Impact of siNCOA4 and HNF4A Overexpression (oeHNF4A) on Cellular Responses. A: Cell viability in control, LPS, LPS + oeHNF4A, LPS + oeHNF4A + siNCOA4, and LPS + oeHNF4A + oeNCOA4 groups; combined oeHNF4A and siNCOA4 synergistically increased viability (P = 0.010, one-way ANOVA). B: Intracellular Fe²⁺ levels (scale bar: 100 μm); combined treatment reduced LPS-induced Fe²⁺ deposition (P = 0.012, one-way ANOVA). C: Mitochondrial membrane potential (JC-1 fluorescence); combined treatment restored LPS-reduced potential (P = 0.014, one-way ANOVA).
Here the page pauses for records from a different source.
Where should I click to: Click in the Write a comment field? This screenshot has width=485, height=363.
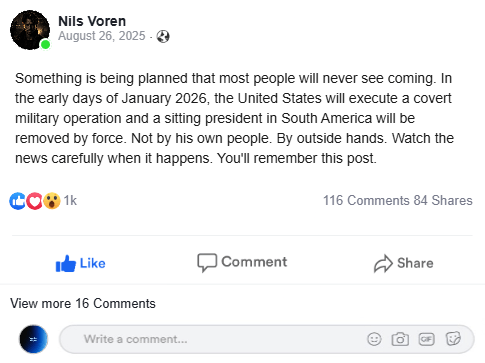tap(213, 339)
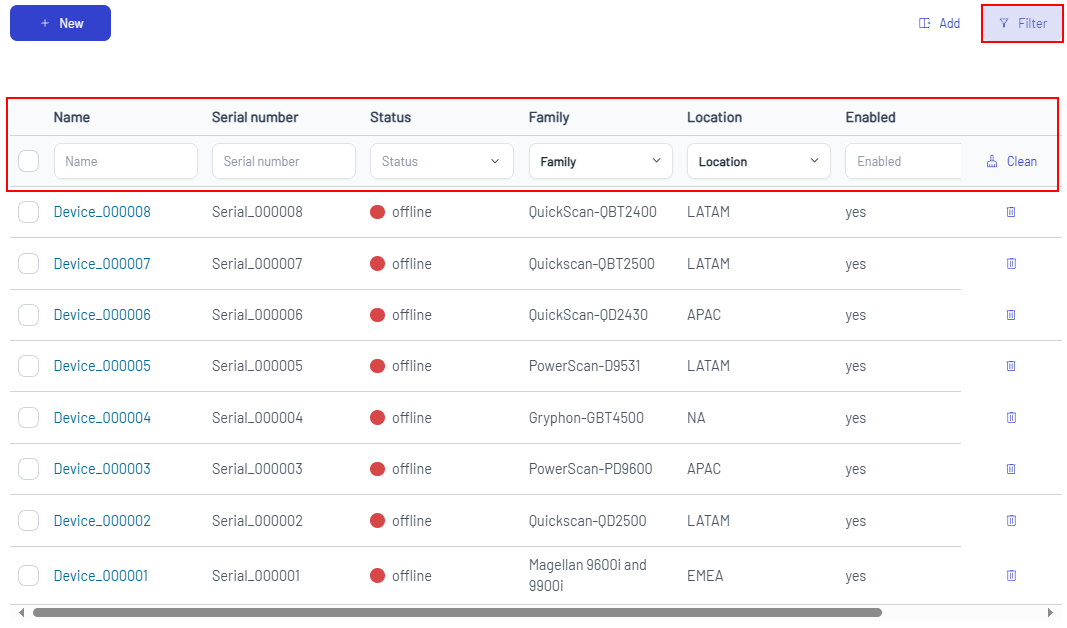The width and height of the screenshot is (1067, 628).
Task: Expand the Family filter dropdown
Action: tap(600, 161)
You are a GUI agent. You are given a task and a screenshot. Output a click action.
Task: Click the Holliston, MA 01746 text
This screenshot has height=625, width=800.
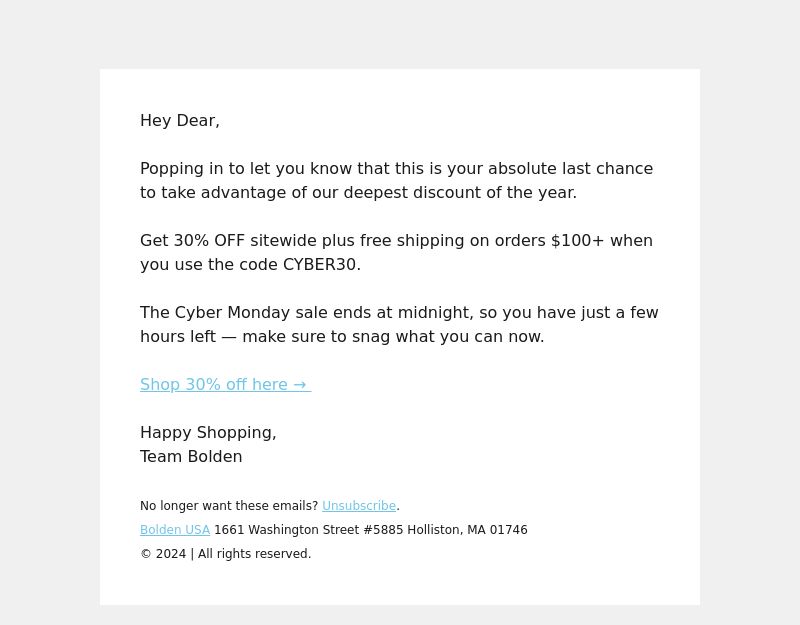(x=467, y=530)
D: GSH levels; combined treatment increased GSH in LPS-treated cells (P = 0.016, one-way ANOVA). E: MDA ratio; combined treatment decreased MDA in LPS-treated cells (P = 0.018, one-way ANOVA). F: Intracellular ROS levels; combined treatment reduced LPS-induced ROS (P = 0.015, one-way ANOVA). G: GPX4 mRNA expression; combined treatment upregulated GPX4 (P = 0.013, one-way ANOVA). H: SLC7A11 mRNA expression; combined treatment upregulated SLC7A11 (P = 0.014, one-way ANOVA). I: GPX4 and SLC7A11 protein expression; combined treatment increased both proteins (P < 0.02, one-way ANOVA). n = 5.